++++ Text provided
= ISO/IEC 9075 =

SQL standard

ISO/IEC 9075 "Information technology - Database languages - SQL" is an international standard for Structured Query Language, and is considered as specifying the minimum for what a database engine should fulfill in terms of SQL syntax, which is called Core SQL. The standard also defines a number of optional features.

The standard is maintained by the ISO/IEC JTC 1/SC 32.

== History ==
The first edition was based on ANSI SQL.

== Parts ==

The SQL standard is divided in multiple parts. Some were never released or were merged into other parts.

- ISO/IEC 9075-1 - Framework
- ISO/IEC 9075-2 - Foundation
- ISO/IEC 9075-3 - Call-Level Interface (SQL/CLI)
++++++++
What to work on →
1. Duplicate the SQL standard text between "The standard is" and "into other parts.", inclusive.
2. According to the SQL standard text, which body maintains ISO/IEC 9075?
++++ Records
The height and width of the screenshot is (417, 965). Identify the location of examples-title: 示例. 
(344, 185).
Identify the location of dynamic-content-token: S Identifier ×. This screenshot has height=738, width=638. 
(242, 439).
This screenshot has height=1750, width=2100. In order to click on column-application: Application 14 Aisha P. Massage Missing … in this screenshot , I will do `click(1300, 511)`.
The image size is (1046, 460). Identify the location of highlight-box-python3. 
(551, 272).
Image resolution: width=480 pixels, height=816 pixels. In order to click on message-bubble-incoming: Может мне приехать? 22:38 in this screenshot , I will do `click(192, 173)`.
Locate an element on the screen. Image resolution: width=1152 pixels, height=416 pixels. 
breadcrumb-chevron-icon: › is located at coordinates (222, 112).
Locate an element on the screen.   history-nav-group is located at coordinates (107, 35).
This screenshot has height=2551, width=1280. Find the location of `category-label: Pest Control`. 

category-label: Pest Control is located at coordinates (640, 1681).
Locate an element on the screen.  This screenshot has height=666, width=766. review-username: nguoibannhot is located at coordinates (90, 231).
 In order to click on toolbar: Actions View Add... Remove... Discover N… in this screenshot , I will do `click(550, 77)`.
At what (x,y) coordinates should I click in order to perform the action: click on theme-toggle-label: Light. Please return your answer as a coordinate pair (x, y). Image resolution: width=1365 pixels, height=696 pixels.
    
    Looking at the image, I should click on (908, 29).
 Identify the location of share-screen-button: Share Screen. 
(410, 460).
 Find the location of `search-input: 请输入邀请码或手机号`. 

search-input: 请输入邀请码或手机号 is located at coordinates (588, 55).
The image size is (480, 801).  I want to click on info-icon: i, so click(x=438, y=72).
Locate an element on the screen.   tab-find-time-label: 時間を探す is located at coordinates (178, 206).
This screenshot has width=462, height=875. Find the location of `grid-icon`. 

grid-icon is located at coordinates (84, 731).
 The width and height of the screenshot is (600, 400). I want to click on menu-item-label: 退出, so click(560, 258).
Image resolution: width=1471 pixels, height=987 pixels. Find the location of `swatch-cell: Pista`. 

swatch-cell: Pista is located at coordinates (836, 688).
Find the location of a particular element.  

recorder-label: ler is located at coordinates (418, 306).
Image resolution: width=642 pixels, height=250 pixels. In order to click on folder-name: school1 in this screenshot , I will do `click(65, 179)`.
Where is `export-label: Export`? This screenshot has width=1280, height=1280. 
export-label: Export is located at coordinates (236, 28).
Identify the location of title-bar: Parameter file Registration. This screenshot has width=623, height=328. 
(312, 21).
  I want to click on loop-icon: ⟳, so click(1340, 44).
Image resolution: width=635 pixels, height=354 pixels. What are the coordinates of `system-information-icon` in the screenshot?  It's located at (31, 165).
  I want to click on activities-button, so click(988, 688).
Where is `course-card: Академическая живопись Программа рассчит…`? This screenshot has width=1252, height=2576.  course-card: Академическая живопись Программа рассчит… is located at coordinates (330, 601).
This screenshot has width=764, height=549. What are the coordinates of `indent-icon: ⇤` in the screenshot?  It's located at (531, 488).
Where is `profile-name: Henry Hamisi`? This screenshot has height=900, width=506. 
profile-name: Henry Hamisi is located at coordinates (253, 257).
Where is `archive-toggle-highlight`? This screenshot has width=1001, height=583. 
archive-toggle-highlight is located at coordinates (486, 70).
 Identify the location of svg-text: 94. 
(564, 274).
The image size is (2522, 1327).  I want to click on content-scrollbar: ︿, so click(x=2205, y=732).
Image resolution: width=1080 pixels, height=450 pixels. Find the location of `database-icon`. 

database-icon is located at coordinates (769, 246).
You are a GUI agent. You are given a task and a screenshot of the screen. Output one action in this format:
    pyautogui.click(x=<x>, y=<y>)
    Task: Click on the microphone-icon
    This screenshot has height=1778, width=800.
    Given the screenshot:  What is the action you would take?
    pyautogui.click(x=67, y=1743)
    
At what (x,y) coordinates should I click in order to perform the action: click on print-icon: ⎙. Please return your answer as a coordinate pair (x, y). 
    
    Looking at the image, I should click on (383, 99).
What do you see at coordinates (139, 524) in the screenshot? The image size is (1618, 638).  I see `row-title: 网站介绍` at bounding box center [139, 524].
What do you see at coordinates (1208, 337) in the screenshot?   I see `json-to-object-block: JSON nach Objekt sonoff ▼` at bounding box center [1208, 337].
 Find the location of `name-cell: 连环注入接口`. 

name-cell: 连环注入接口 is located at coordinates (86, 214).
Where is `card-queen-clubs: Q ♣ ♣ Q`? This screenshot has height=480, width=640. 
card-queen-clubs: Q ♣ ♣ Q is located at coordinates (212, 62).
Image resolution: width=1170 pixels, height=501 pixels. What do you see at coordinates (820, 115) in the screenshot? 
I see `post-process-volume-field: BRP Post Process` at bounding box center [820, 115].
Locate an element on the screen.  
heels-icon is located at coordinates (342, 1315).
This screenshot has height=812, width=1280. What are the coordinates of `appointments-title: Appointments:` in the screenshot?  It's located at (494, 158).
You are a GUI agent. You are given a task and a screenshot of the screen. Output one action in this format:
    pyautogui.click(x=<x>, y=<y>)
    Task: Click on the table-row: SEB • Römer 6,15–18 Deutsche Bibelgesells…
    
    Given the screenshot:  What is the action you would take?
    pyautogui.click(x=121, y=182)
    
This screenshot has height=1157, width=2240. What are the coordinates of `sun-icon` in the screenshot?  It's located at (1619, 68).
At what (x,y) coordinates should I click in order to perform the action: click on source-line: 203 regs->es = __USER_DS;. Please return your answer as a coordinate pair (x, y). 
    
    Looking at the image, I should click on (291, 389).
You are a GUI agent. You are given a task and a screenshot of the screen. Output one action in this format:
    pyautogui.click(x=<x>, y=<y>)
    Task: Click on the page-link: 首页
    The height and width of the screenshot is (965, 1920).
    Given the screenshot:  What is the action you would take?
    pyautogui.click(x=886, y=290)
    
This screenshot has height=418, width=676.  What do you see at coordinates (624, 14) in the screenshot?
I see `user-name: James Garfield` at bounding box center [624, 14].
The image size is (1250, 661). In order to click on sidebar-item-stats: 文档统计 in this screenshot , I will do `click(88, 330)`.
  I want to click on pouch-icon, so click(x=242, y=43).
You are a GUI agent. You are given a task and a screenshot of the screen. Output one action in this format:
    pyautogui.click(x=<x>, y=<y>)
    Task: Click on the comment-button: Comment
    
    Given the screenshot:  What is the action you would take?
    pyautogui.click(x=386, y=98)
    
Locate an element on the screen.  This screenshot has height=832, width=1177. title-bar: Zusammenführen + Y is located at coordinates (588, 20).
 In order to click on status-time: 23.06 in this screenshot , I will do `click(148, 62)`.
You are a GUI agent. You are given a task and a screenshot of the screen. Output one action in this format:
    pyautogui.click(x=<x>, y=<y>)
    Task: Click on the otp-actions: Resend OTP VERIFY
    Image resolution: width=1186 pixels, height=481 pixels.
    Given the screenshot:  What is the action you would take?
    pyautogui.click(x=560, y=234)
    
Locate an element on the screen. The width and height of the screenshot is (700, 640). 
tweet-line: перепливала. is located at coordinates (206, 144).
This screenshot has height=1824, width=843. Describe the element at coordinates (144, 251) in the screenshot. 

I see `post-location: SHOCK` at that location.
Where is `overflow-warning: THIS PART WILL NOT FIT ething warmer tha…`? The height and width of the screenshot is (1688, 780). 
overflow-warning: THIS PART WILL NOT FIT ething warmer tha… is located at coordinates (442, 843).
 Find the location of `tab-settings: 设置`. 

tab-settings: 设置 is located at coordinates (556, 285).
++++++++
Activity answers →
1.
The standard is maintained by the ISO/IEC JTC 1/SC 32.

== History ==
The first edition was based on ANSI SQL.

== Parts ==

The SQL standard is divided in multiple parts. Some were never released or were merged into other parts.

2. ISO/IEC JTC 1/SC 32